**MATERIALS PROVIDED**:
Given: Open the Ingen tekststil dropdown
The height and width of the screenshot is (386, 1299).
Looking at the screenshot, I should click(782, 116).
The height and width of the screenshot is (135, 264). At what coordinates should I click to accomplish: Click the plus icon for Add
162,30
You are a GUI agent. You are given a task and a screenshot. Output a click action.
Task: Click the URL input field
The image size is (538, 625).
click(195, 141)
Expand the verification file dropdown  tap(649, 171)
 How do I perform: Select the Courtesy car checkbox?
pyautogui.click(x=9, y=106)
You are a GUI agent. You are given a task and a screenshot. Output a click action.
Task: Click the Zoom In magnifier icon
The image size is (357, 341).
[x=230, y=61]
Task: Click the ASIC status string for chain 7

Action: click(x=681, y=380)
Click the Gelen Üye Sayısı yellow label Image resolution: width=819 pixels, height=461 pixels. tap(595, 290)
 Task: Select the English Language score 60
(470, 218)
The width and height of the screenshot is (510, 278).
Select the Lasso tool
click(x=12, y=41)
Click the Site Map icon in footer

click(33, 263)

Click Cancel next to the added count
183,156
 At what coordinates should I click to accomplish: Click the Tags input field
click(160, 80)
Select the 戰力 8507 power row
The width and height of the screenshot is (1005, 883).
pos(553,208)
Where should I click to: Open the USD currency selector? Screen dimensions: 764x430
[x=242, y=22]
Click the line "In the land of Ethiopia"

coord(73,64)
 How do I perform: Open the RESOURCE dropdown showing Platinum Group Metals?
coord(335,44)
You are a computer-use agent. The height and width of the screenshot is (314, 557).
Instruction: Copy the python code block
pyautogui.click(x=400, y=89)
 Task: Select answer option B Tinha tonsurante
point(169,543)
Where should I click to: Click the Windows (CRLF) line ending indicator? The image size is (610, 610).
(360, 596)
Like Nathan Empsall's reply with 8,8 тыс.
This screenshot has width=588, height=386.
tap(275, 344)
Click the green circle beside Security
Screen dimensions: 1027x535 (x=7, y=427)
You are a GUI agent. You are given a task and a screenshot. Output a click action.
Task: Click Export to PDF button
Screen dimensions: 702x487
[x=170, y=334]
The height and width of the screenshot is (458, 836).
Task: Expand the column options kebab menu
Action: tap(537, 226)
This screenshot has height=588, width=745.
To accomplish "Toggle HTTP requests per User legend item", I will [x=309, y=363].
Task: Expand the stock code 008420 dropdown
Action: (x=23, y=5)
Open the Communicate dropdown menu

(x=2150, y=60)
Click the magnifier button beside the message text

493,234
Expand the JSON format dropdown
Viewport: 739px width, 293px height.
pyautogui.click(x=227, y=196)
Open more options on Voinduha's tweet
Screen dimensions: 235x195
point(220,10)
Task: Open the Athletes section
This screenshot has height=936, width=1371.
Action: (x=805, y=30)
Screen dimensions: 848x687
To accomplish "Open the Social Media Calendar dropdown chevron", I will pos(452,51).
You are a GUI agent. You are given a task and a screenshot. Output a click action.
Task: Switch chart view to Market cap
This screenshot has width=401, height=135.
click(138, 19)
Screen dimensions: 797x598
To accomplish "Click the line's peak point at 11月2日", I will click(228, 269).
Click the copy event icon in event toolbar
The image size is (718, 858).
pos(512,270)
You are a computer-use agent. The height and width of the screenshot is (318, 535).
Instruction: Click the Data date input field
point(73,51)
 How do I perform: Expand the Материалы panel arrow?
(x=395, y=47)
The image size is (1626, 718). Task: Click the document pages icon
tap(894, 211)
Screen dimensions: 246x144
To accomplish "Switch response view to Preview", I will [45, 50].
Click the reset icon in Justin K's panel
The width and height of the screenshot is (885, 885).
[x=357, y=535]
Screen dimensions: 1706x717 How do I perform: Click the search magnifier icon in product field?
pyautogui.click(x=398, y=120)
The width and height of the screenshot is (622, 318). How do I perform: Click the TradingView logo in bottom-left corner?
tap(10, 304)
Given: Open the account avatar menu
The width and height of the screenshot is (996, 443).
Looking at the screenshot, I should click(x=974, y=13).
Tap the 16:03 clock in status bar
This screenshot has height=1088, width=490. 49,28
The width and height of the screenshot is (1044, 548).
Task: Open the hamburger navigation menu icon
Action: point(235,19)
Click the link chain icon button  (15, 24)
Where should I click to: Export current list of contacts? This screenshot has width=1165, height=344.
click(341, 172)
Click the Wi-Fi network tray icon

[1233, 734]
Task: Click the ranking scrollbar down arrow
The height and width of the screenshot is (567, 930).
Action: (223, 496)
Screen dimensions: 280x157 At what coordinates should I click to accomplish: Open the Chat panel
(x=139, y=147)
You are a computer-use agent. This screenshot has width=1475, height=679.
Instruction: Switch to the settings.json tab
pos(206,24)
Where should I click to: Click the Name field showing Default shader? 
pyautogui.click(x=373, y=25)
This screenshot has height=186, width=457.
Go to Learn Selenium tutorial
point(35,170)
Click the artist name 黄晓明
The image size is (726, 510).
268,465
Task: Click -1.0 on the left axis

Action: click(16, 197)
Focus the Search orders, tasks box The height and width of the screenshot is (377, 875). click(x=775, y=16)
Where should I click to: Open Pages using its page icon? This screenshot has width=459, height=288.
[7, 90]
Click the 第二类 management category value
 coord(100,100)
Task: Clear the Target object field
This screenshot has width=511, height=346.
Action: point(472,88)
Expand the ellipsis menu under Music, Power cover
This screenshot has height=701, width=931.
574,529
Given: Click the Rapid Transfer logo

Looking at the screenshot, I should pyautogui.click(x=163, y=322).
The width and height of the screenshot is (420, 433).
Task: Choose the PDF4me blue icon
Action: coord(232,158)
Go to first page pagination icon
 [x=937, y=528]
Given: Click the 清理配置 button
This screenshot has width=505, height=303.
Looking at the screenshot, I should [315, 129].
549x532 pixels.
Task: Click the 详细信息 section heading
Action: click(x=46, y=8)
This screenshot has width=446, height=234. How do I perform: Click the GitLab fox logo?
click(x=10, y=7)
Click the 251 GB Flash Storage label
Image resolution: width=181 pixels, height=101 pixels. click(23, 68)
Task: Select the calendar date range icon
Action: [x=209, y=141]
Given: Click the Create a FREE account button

**ACTION ITEM**:
The answer must consist of every line in the records above that contains the word "account".

**RESULT OF THE EXERCISE**:
Given: Open the account avatar menu
Given: Click the Create a FREE account button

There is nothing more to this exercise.